Why Apple’s NoteBook Team Could Take Lessons From Alienware

by Charles W. Moore

A couple of weeks ago, OSReviews' Norman Shutler posted an op-ed entitled "MIA: MacBook Options," in which he declared that "Apple's iPods are the best MP3s in the business, bar none. The company's left nothing to chance and virtually nothing to want for, as a result their iPods sell like hitchhikes to lumberjacks on a cold winter's morn. But good golly Miss Molly, when it comes to options for their MacBooks - which are like maple syrup and country fresh butter to pancakes, making them utterly irresistible - compared to Alienware's amazing banquet of optional enhancements, Apple's slim pick'ns look like those being offered by a money-strapped, startup company, with Mister Magoo heading up the MacBook department."

Ouch! - that’s pretty harsh!

Norman continued:

“Hello Apple! Where’s the choice in performance hardware that will transform MacBooks, most especially MacBook Pros, into every customer’s dream machine? Nowhere, that’s where. The inescapable fact is, compared to the abundant cornucopia of power options being offered for Alienware’s laptops, Apple’s scant selection is reminiscent of the The Emperor’s New Clothes... uninspiring to say the least, as there are virtually none to be seen.....

“Given Apple’s pioneering spirit and farsighted leadership, its internationally renowned genius for design and next-generation inventiveness - not to mention its inspirational marketing brilliance, and oh yes, let’s not forget that its outstanding offerings have singlehandedly created the most ardently loyal and enduring following of any products in the history of the industry - then it’s not only mind-blowingly paradoxical but dumbfoundingly ironic that currently it’s Alienware who is doing for laptops what Apple did for MP3s.....”

OK, I have to concede that Alienware, although I had heard of them, was pretty much off my radar screens. I don’t attempt to stay exhaustively well-informed on what’s happening on the PC side. One can only cognate and process so much information, and the Apple orbit keeps me pretty busy.

However, Norman’s Philippic essay had me intrigued. I have been smitten by the exoticar-themed PC laptops from Acer and Asus (Ferrari and Lamborghini) respectively, and have even written columns fantasizing about Apple building an exoticar-cobranded notebook (memo to Steve: Bugatti is still available), although not with any really lively hope of them doing so. Some PC boxes have their allure, so I had to check out these Alienware machines that Norman was going on about to evaluate for myself if Apple is really being left behind that badly.

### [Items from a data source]
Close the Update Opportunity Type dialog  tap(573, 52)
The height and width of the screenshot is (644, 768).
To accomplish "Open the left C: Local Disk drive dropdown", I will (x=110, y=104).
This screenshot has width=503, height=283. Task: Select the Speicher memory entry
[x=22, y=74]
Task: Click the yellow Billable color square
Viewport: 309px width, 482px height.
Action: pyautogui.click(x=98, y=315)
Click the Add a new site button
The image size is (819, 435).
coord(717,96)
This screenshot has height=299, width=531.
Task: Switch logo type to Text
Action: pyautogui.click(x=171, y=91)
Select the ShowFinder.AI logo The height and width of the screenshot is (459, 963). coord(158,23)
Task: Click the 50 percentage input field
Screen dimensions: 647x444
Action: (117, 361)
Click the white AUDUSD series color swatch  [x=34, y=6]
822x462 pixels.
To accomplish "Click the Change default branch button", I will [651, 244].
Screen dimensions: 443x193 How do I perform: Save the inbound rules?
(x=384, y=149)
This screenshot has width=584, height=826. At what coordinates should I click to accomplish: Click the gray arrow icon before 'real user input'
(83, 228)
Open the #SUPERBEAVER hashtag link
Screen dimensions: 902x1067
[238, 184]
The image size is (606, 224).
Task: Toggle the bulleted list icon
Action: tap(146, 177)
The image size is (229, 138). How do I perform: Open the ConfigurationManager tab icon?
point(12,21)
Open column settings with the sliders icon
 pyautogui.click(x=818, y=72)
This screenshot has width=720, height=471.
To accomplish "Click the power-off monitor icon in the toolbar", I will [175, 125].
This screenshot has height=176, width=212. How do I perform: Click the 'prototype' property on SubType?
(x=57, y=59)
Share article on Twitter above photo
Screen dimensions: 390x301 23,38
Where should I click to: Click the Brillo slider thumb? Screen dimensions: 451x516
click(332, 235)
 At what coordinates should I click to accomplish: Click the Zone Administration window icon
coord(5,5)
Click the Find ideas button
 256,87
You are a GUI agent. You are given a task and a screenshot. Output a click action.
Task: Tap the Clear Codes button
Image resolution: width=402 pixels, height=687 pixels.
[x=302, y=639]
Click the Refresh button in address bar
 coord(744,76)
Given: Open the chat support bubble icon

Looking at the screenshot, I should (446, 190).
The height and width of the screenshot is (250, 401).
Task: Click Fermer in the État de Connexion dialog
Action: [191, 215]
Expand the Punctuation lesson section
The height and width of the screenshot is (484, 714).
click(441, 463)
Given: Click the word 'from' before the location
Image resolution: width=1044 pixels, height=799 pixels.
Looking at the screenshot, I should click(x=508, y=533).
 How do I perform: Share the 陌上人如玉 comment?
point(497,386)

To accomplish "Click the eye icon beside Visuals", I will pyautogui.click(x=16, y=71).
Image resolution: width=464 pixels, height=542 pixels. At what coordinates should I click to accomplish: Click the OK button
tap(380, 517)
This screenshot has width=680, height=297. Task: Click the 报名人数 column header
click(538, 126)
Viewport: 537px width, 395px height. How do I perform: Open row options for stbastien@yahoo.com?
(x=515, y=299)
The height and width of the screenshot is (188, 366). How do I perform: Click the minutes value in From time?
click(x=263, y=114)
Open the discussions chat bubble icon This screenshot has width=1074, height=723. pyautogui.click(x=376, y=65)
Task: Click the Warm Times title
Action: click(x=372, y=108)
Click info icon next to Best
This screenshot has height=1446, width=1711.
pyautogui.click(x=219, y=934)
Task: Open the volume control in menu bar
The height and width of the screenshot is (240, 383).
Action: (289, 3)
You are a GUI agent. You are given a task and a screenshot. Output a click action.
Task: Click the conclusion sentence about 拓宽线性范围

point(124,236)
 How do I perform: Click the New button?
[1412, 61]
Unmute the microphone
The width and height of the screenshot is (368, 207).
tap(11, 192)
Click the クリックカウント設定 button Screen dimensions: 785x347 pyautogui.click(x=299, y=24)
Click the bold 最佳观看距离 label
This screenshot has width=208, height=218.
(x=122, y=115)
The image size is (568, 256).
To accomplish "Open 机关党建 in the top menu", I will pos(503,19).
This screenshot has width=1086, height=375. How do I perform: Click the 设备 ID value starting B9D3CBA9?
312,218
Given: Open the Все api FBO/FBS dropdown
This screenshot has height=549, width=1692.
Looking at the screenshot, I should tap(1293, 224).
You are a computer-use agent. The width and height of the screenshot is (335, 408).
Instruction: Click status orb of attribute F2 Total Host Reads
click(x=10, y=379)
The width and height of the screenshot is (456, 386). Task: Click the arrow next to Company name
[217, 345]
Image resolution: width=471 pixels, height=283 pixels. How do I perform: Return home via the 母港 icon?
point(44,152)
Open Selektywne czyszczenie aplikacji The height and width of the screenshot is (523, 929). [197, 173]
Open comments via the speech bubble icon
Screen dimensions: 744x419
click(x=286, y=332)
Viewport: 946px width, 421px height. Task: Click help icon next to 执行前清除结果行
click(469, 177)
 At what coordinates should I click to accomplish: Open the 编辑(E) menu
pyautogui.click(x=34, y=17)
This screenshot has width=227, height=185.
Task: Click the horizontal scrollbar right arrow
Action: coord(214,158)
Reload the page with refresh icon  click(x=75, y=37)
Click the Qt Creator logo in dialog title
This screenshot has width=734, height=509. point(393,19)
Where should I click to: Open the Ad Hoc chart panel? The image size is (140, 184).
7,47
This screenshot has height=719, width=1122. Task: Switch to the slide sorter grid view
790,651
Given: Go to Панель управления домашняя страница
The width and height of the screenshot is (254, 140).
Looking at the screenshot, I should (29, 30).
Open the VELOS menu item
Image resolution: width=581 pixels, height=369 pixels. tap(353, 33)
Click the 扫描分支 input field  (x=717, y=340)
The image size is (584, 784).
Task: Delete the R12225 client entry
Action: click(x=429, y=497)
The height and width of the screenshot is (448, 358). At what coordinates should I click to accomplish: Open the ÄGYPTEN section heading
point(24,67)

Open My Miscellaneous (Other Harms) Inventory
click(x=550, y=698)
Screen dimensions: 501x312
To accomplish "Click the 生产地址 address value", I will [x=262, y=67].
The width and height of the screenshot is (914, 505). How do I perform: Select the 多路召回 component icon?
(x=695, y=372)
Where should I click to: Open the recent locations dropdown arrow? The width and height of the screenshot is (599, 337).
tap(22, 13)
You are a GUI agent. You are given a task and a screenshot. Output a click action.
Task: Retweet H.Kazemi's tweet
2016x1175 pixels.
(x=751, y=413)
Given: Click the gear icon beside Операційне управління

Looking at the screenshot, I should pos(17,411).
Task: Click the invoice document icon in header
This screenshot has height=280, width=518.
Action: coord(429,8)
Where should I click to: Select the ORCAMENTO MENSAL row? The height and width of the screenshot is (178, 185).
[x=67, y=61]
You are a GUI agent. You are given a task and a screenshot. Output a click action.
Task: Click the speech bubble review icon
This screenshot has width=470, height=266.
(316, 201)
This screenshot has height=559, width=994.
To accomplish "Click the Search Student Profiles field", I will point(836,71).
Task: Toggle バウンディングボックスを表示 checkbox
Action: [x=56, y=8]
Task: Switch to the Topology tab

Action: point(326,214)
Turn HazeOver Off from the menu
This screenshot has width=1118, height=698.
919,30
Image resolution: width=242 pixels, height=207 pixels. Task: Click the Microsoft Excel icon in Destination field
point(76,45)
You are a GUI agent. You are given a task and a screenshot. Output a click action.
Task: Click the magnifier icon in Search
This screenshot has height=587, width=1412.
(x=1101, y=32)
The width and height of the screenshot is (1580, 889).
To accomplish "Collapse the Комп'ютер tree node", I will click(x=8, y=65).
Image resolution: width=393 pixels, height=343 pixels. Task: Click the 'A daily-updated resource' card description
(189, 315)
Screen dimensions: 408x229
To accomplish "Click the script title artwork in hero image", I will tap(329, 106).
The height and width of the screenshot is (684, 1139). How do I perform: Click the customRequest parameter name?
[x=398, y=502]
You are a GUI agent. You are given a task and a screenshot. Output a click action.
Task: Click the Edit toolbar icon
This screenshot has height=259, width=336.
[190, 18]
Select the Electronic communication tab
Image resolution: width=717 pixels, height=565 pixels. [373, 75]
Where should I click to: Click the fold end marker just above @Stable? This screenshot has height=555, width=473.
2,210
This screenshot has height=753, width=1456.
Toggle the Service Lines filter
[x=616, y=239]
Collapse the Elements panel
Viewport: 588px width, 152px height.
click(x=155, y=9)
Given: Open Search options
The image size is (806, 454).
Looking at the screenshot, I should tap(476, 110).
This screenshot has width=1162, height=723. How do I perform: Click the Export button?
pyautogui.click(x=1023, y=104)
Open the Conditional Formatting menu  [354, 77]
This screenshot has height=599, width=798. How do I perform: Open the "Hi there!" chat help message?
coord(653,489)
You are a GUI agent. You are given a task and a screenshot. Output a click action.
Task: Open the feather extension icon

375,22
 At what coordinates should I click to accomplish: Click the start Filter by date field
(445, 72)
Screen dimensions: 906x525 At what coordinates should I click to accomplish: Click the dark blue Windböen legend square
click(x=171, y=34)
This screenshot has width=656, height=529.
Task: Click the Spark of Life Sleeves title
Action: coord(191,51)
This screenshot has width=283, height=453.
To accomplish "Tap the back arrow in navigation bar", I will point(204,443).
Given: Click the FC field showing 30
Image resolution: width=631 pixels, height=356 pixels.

### [PARTS OF THE EXERCISE]
(A) Output the records from their first line through the line containing "Action: pyautogui.click(x=171, y=91)", both ends included, as a JSON list of strings with one string per line and blank lines omitted.
(B) Write the next part of the essay comparing Apple's MacBook options with Alienware's laptops, picking up after its final sentence.

### [EXERCISE RESULTS]
(A)
[
  "Close the Update Opportunity Type dialog  tap(573, 52)",
  "The height and width of the screenshot is (644, 768).",
  "To accomplish \"Open the left C: Local Disk drive dropdown\", I will (x=110, y=104).",
  "This screenshot has width=503, height=283. Task: Select the Speicher memory entry",
  "[x=22, y=74]",
  "Task: Click the yellow Billable color square",
  "Viewport: 309px width, 482px height.",
  "Action: pyautogui.click(x=98, y=315)",
  "Click the Add a new site button",
  "The image size is (819, 435).",
  "coord(717,96)",
  "This screenshot has height=299, width=531.",
  "Task: Switch logo type to Text",
  "Action: pyautogui.click(x=171, y=91)"
]

(B)
Coming from another angle, Low End Mac's Adam Robert Guha weighed in last week with a column asking rhetorically, "The $900 Notebook: Where Is Apple?" explaining why he just bought an Acer notebook instead of a MacBook. Adam notes that while his new Acer "isn't the absolute latest in terms of technology... it does have a large hard drive and a fair bit of RAM, the processor is the Intel Core Duo, not the newer, cooler running, more energy efficient Core 2 Duo. But for $900, this doesn't really matter."

“Can Apple learn from this?”, Adam asks. “Yes, they say they don’t like to make ‘cheap’ computers, but it’s unquestionable that it’s these ‘cheap’ models that are drawing consumers in to look at a computer from a particular manufacturer. Who isn’t interested in hearing about a $479 notebook, regardless of the manufacturer?”

And it turns out that Alienware has the sub-$900 notebook category nicely covered as well.

Established relatively recently in 1996, Florida-based Alienware manufactures desktop, notebook, media center, and professional computer systems. Operating under the affirmed philosophy of ‘build it as if it were your own,’ Alienware has earned numerous awards for excellence and has become a respected brand name worldwide with systems available direct within the United States, Europe, Australia, and New Zealand. Alienware has been recognized by INC 500, won the Shoppers’ Choice Award as the Best Performance Desktop by Computer Shopper’s reader survey, had its Alienware Area-51 ranked among “The 25 Greatest PCs of All Time” by PC World and also received PC Magazine’s Reader’s Choice Award in its 18th Annual Reader Survey.

Alienware has even posted a “Vision, Mission, and Core Values” statement in its website, some highlights of which include:

¥ It’s not just chance that our computers are the most highly recommended for gaming and high-end performance. If you want proof that we’re gamers just ask our execs while they are ripping through the virtual battlefield with their avatars.

¥ Every Alienware system that ships out is perfect in our eyes and we know you’ll feel the same way when you power on the computer for the first time. And as your needs change, so should your computer. Alienware uses non proprietary hardware so you can tinker and tweak your system when that time comes.

Alienware’s top-of-the-line offering is the Aurora mALX which has a whopping big 19” display, something Apple has never offered in a notebook computer. The price of entry isn’t cheap, starting at $4,499 - nearly two grand more than the most expensive MacBook Pro. The Aurora mALX is powered by AMD Turion 64 Processors, with a NVIDIA SLI Dual 7900GTX GPUs, and 400Mhz DDR RAM , a Blu-ray Optical Drive, and up to 800GB of hard drive capacity with available with dual HD’s of 400GB capacities (200 GB max with the MacBook Pro ). Pretty impressive specs. indeed.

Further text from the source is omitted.